Documentation

USAData Package Documentation

Overview

usadata is a Python package designed to support cleaning, analysis, and visualization of United States–related datasets. It is intended for students and analysts who want simple, reusable tools for working with U.S. demographic and statistical data.

This package provides: - Data cleaning tolls - Data analysis functions - Runnable streamlit app

Installation

You can install the required dependencies using:

uv pip install -r requirements.txt

To install the package locally:

uv pip install -e .

Package Structure

USAData/
├── analysis.py # Data analysis functions
├── cleaning.py # Data cleaning utilities
├── streamlit_app.py # Streamlit application
├── data/ # Included datasets
└── __init__.py

Modules and Functions

cleaning.py

Contains functions for preparing and cleaning raw datasets. Note there are several functions in this file that use an API to source and piece together the dataset. If the polished dataset is all that is needed use the code below to acquire a dataframe that sources data included in the package.

Example usage:

from usadata.cleaning import US

clean_df = USdata()

analysis.py

Provides functions for T-Tests and regression analysis.

Example usage:

from usadata.analysis import TTests

TTests(clean_df)

streamlit_app.py

Launches an interactive Streamlit dashboard for visualizing U.S. data.

To run the app:

streamlit run streamlit_app.py

Data

The data/ directory in the src/usadata directory contains packaged datasets that are accessed internally using importlib.resources.
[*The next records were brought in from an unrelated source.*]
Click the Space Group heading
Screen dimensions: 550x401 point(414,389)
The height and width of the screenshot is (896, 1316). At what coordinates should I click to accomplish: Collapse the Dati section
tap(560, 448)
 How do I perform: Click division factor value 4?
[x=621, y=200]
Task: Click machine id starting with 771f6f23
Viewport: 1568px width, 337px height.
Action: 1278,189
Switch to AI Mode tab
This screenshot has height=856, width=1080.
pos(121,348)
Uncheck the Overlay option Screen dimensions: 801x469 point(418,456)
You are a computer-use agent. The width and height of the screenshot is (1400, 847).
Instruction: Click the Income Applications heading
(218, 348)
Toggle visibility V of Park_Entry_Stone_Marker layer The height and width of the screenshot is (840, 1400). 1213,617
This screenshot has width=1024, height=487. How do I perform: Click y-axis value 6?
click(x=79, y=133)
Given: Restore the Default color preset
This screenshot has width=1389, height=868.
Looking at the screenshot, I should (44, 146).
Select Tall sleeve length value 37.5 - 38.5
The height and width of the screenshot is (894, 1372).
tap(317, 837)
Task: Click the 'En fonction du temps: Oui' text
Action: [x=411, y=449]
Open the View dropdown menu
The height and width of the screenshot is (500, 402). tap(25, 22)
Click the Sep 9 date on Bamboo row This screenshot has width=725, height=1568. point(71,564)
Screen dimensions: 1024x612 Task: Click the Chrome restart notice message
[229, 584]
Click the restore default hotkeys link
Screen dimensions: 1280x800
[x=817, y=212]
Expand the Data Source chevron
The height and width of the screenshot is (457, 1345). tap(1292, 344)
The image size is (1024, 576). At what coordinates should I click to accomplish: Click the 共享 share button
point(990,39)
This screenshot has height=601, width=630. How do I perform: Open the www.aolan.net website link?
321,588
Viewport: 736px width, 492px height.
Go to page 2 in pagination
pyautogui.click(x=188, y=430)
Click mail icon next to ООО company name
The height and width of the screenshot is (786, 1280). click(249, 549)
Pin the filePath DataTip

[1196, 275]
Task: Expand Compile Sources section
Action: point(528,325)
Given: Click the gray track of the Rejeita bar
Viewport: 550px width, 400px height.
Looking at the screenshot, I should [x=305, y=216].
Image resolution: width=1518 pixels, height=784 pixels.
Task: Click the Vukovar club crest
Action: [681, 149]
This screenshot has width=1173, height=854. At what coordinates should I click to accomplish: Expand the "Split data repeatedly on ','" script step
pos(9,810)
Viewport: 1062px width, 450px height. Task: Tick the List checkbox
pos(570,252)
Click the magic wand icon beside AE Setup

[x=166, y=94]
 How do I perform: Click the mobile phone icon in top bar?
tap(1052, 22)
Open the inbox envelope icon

These datasets are used in the functions that use the final polished dataset and also for sourcing some of the states data that requires excel files to merge the data.

Dependencies

Key dependencies include: - pandas - streamlit - plotly - us - numpy - scipy - statsmodels - httpx - geopandas - requests

See requirements.txt for the full list.


Example Workflow

#| eval: false
import usaata
from usadata.cleaning import USdata
from usadata.analysis import TTests, regression analysis

clean_df = USdata()
TTests(clean_df)
regression_analysis(clean_df)

License

This project is licensed under the MIT License.

Authors

Created by Rebekah Jensen and Noah Champagne as part of a course project.

Notes

This package was built using the modern Python packaging standard (pyproject.toml) and uv_build.